= RECORDED DATA =
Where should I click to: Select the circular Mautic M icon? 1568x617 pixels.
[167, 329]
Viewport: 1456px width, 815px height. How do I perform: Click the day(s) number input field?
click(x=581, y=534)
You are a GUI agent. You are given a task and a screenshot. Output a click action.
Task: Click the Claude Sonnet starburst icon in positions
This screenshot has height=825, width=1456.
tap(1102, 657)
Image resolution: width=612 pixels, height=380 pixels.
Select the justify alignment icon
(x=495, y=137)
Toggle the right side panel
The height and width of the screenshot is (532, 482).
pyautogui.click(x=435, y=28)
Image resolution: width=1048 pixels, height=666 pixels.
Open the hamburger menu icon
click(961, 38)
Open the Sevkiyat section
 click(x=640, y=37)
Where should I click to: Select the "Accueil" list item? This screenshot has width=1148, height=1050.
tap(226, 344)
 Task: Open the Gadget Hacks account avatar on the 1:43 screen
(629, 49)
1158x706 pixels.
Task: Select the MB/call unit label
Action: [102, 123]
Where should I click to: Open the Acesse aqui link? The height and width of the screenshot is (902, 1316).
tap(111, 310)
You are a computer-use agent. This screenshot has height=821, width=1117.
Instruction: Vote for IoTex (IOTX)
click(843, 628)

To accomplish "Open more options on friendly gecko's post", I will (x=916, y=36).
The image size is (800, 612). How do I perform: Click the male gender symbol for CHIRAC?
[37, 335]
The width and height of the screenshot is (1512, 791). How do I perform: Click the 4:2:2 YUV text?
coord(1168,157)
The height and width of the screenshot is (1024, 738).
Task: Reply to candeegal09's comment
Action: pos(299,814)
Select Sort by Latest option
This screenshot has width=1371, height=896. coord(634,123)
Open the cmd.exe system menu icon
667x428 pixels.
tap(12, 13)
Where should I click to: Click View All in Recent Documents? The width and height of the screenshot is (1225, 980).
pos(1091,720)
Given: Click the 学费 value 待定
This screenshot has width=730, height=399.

= SHORT PROBLEM =
Reproduce the records verbatim from the line containing "Select Sort by Latest option" through the end of the records.

= RESULT OF THIS EXERCISE =
Select Sort by Latest option
This screenshot has width=1371, height=896. coord(634,123)
Open the cmd.exe system menu icon
667x428 pixels.
tap(12, 13)
Where should I click to: Click View All in Recent Documents? The width and height of the screenshot is (1225, 980).
pos(1091,720)
Given: Click the 学费 value 待定
This screenshot has width=730, height=399.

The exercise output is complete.